Wolpe is most concerned about “Information without wisdom; exploitation without wonder or tenderness; heedlessness about other human beings and the needs of creation and the stoking of hatreds in our world,” he told JNS. He is “cautiously hopeful” for the future, since he has seen people do great things with God’s help.

“We have been given the ability to conquer our problems,” he said. “The question is our own wisdom and initiative.”

‘Promoting the importance of Jewish education’

The thing that concerns Mort Klein, national president of the Zionist Organization of America, the most in the coming Jewish new year is the 75% of non-Orthodox Jews who are intermarrying, “thus reducing the number of Jews in America, threatening the survival of many synagogues and reducing support for the Jewish State of Israel.”
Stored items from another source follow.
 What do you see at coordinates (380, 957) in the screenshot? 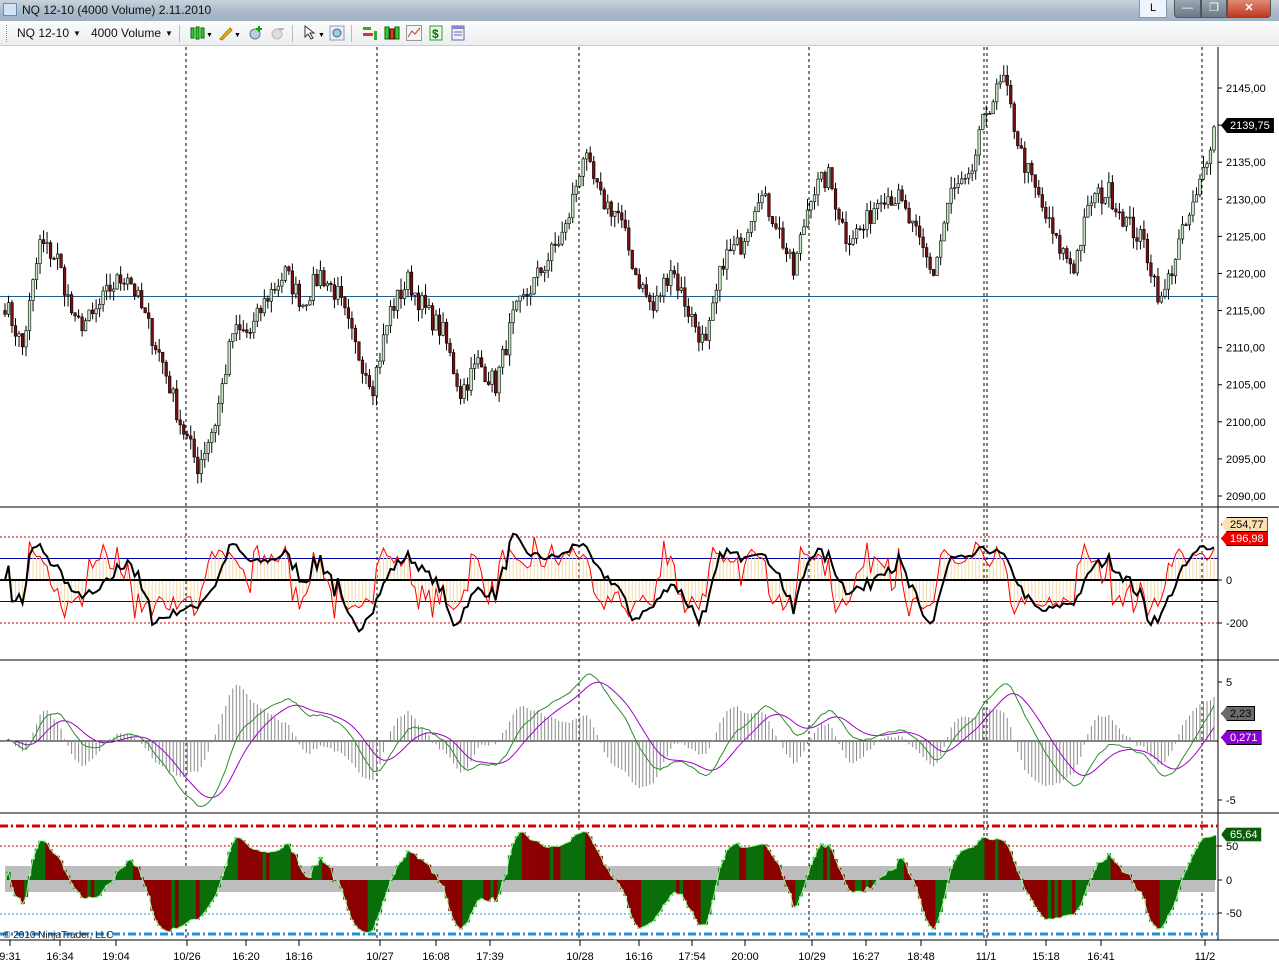
I see `time-tick-label: 10/27` at bounding box center [380, 957].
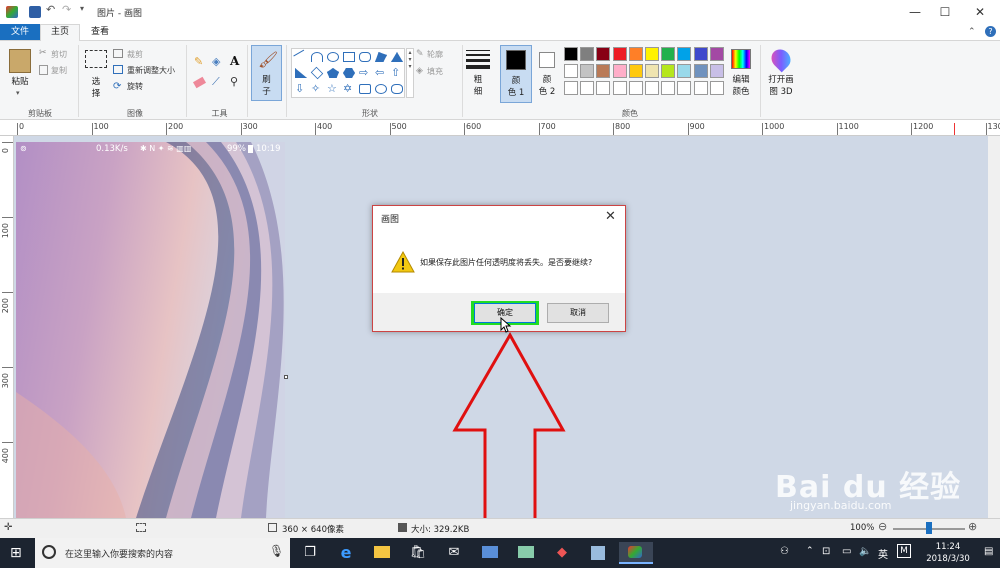 This screenshot has width=1000, height=568. I want to click on cancel-button: 取消, so click(578, 313).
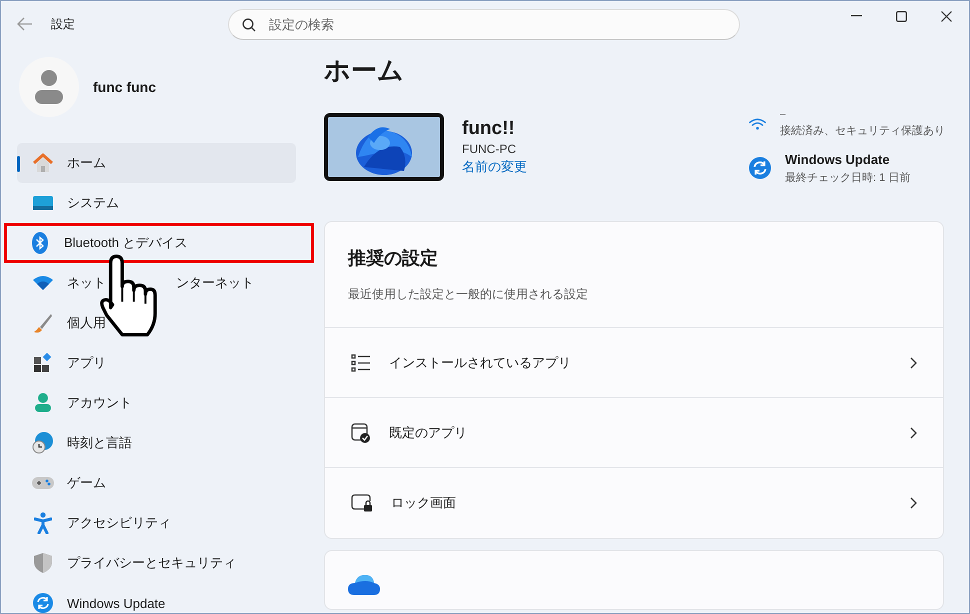 Image resolution: width=970 pixels, height=614 pixels. I want to click on rename-link: 名前の変更, so click(494, 167).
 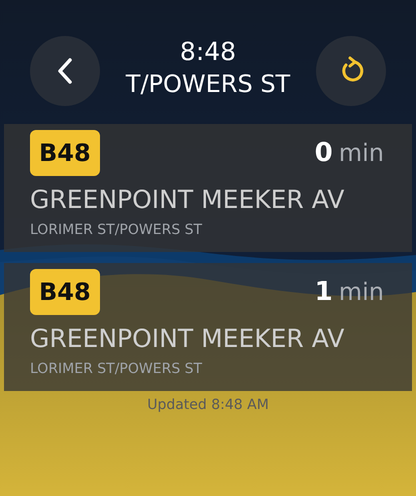 What do you see at coordinates (324, 153) in the screenshot?
I see `minutes-value: 0` at bounding box center [324, 153].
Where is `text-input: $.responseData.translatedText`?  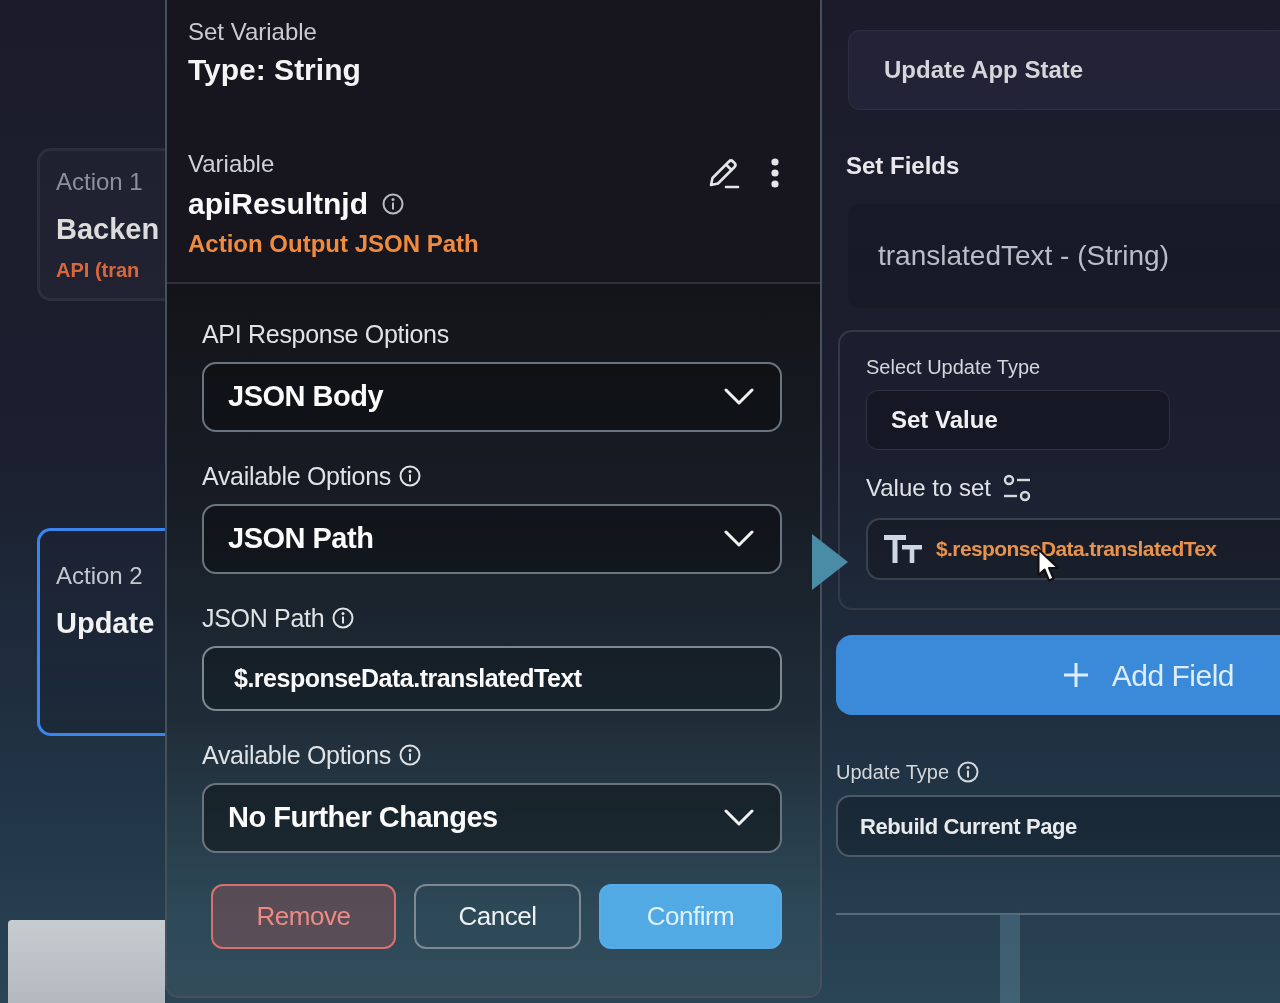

Klein also worries about Jewish leaders, Jewish media, Israeli leaders and rabbis reducing support for Israel and increasingly hostility toward the Jewish state by failing to discuss publicly the war that Islamist terrorists wage against Israel.

Morton Klein
Morton A. Klein, president of the Zionist Organization of America, poses for a picture in Jerusalem in 2017. Photo by Yonatan Sindel/Flash90.

“We all need to make clear that the Palestinian regime is paying Arabs to murder Jews, glorifies and incites Arab terrorists by naming schools, streets and sports teams after Arab Jew-killers,” he said. “We also must inform the world that the Palestinian regime has been offered a state four times in the last 20 years, eight times in the last 80 years, only to be rejected each time, making clear the Palestinian Arabs goal is Israel’s destruction not a Palestinian Arab State.”

Klein is committing himself to promote that message more effectively and to make the case for “the importance of Jewish education.”

“I am optimistic that this strong, patriotic and courageous new Israeli government will be more effective in promoting these truths and protecting the people of Israel,” he said.